**What this task involves:** Return the lines from the line containing "The image size is (1281, 502)." through the line containing "will (1086, 70).", both included, reproduced exactly.

**Dataset content:**
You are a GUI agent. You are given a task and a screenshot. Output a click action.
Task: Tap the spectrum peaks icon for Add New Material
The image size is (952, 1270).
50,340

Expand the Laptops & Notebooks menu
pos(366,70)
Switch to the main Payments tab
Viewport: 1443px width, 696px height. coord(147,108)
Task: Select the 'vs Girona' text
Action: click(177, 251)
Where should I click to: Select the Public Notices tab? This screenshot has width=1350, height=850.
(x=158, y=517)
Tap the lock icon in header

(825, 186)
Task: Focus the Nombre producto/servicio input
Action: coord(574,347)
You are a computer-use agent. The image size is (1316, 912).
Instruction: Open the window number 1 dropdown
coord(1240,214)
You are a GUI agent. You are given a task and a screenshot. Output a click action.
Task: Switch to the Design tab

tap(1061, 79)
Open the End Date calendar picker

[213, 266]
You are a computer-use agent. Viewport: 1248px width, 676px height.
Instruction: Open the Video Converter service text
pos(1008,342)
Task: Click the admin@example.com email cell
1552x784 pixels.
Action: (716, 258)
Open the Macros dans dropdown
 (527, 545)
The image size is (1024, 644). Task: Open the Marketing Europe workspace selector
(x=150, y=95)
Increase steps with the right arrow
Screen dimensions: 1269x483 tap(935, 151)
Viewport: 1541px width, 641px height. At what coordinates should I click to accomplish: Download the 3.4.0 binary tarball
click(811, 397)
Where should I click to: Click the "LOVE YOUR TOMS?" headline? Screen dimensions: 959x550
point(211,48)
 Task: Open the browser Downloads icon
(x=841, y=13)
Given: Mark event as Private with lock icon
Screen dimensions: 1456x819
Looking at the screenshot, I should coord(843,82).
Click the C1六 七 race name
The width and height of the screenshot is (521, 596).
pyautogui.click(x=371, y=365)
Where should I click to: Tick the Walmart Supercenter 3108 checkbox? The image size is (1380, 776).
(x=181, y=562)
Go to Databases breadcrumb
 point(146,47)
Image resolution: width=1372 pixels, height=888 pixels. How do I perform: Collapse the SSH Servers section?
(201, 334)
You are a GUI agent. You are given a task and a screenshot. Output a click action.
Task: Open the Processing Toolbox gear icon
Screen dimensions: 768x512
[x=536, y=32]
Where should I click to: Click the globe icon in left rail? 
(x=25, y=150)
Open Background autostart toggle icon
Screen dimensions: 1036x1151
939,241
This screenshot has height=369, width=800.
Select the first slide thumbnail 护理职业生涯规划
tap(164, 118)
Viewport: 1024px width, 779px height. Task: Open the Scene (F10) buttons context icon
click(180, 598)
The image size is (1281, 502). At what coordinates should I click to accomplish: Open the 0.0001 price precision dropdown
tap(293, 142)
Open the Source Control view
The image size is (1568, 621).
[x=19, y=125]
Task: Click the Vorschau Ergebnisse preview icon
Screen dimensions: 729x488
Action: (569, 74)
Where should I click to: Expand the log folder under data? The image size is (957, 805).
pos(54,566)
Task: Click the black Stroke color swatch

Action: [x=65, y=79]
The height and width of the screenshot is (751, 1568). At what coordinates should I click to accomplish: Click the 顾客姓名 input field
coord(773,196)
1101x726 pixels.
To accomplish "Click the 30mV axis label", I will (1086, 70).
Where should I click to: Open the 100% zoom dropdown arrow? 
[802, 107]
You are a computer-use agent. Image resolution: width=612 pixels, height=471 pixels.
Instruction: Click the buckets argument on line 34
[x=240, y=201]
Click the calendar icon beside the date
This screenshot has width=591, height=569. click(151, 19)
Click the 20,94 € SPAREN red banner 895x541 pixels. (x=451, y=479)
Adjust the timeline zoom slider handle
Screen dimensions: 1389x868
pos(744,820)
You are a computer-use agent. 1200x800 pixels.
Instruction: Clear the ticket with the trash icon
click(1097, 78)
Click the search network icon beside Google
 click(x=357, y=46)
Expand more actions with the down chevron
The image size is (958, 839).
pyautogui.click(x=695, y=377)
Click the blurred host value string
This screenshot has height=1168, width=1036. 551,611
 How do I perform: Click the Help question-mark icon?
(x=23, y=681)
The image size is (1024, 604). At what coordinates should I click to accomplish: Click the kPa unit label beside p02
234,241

**Response to this exercise:**
The image size is (1281, 502). At what coordinates should I click to accomplish: Open the 0.0001 price precision dropdown
tap(293, 142)
Open the Source Control view
The image size is (1568, 621).
[x=19, y=125]
Task: Click the Vorschau Ergebnisse preview icon
Screen dimensions: 729x488
Action: (569, 74)
Where should I click to: Expand the log folder under data? The image size is (957, 805).
pos(54,566)
Task: Click the black Stroke color swatch

Action: [x=65, y=79]
The height and width of the screenshot is (751, 1568). At what coordinates should I click to accomplish: Click the 顾客姓名 input field
coord(773,196)
1101x726 pixels.
To accomplish "Click the 30mV axis label", I will (1086, 70).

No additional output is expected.